Rue20 Español/Rabat
En un hito diplomático que consolida la posición del Reino de Marruecos en el escenario internacional, el país celebra la inscripción de su triunfo en el Sáhara, un logro que se entrelaza con importantes aniversarios históricos y una reconfiguración geopolítica global.
La reciente resolución del Consejo de Seguridad de las Naciones Unidas, que refrenda la soberanía marroquí sobre el Sáhara, marca un punto de inflexión en el reinado del Rey Mohamed VI, y se produce en un momento de conmemoración, coincidiendo con el 250 aniversario de las relaciones diplomáticas entre Estados Unidos y Marruecos, y el 50 aniversario de la Marcha Verde.

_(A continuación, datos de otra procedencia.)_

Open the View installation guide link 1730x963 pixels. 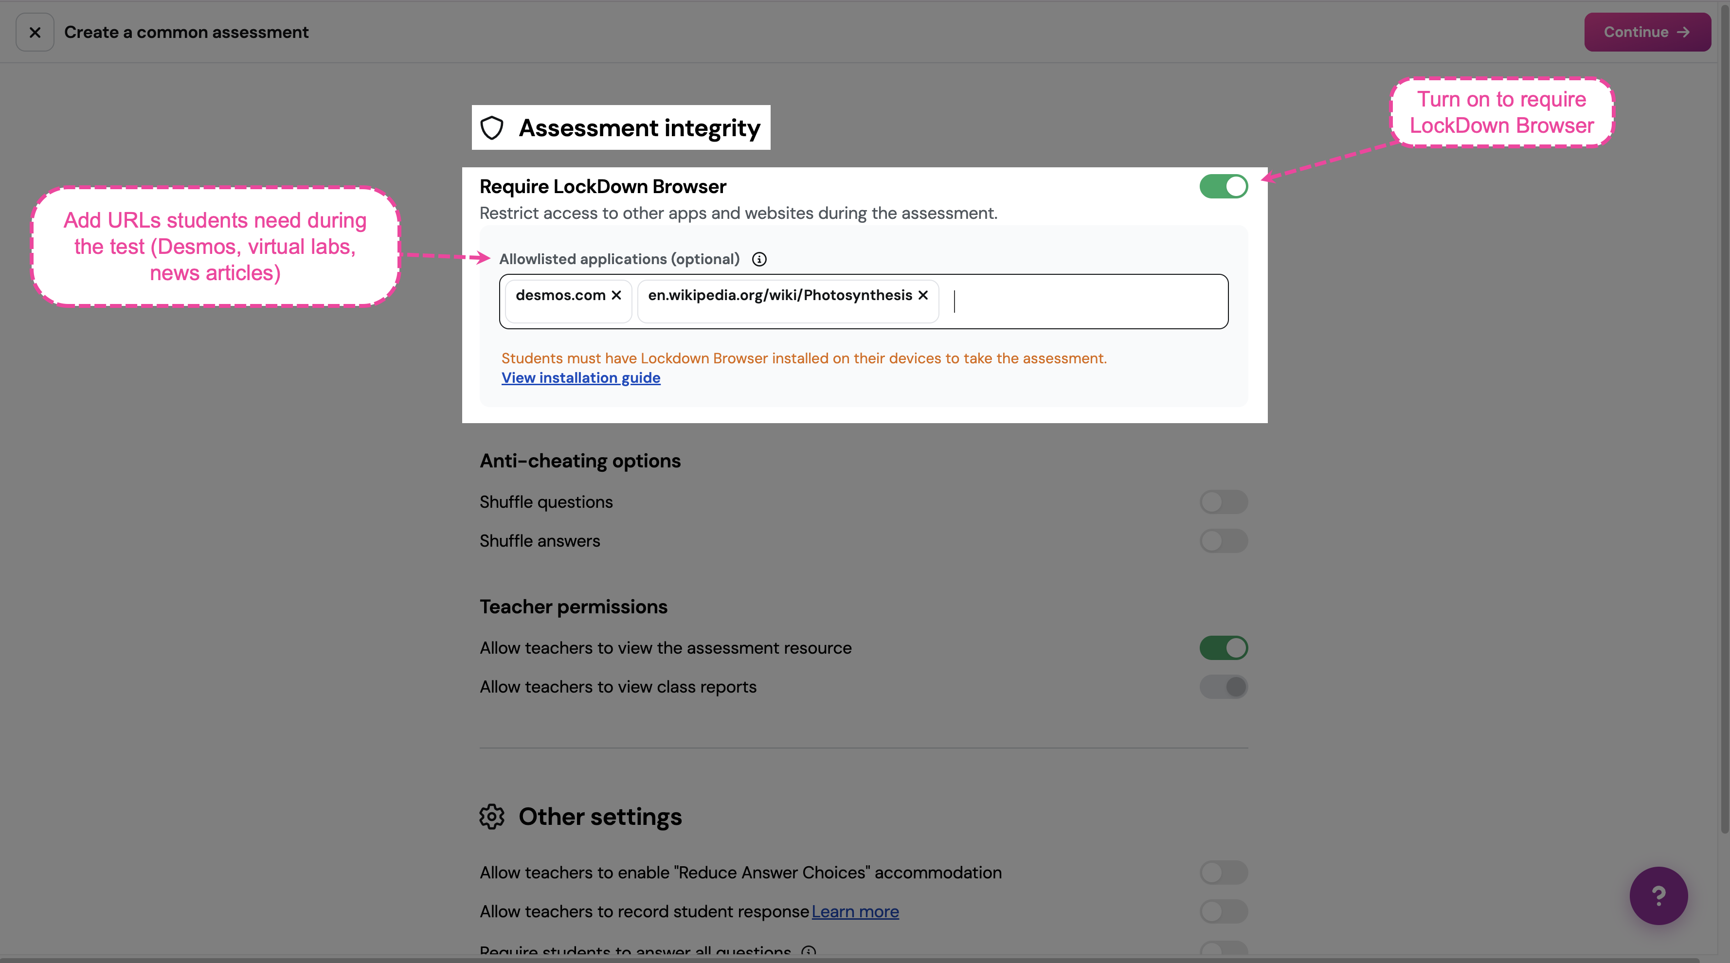[581, 378]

La resolución del Consejo de Seguridad, según fuentes diplomáticas y análisis de medios como El Mundo, legitima la integración de las provincias del sur al reino, un reconocimiento que culmina años de esfuerzos diplomáticos y estratégicos. Este logro se sustenta en una sólida base histórica: Marruecos fue la primera nación en reconocer la soberanía estadounidense en 1777, un gesto que ha cimentado una duradera relación bilateral entre Washington y Rabat.
Este precedente histórico fue clave para el reconocimiento de la soberanía marroquí sobre el Sáhara por parte de la administración Trump en diciembre de 2020, un movimiento que, según El Mundo, buscaba «devolver el gesto de la historia».
Consolidación diplomática y fin de un largo statu quo
A pesar de ciertas reservas oficiales, la administración Biden ha mantenido la postura de su predecesor, lo que demuestra la continuidad de un consenso internacional en torno a la cuestión del Sáhara marroquí.
La habilidad y perseverancia del soberano marroquí han sido fundamentales para alcanzar este éxito, que se ve reforzado por el contexto político global. La resolución del 31 de octubre en Nueva York representa la mayor victoria diplomática de Rabat, consagrando la autonomía bajo soberanía marroquí como una solución viable a la disputa, al tiempo que renueva el mandato de la MINURSO.
Las potencias mundiales, según El Mundo, parecen ahora adherirse al plan de autonomía presentado por Marruecos desde 1991.
La presentación del plan de autonomía en 2007 marcó un punto de inflexión, reafirmando la postura marroquí de no aceptar soluciones que no reconocieran su soberanía sobre el territorio.
El reconocimiento de Trump en 2020 asestó un golpe significativo a los separatistas, influyendo en la postura de numerosas potencias extranjeras. España, en marzo de 2022, rompió con su tradicional neutralidad al apoyar públicamente la propuesta marroquí, considerándola la base más seria y creíble para resolver la disputa. Francia, por su parte, se ha alineado progresivamente con la posición marroquí, y el Reino Unido se unió a este frente diplomático en el verano de 2025. Además, varios estados africanos, de Oriente Medio y Latinoamérica han abierto consulados en El Aaiún y Dajla, reflejando el éxito de la diplomacia pragmática marroquí.
En conclusión, el análisis de El Mundo destaca que la inestabilidad geopolítica de la última década ha favorecido los intereses de Marruecos, al considerar las potencias occidentales la estabilidad del reino como un baluarte frente al caos regional.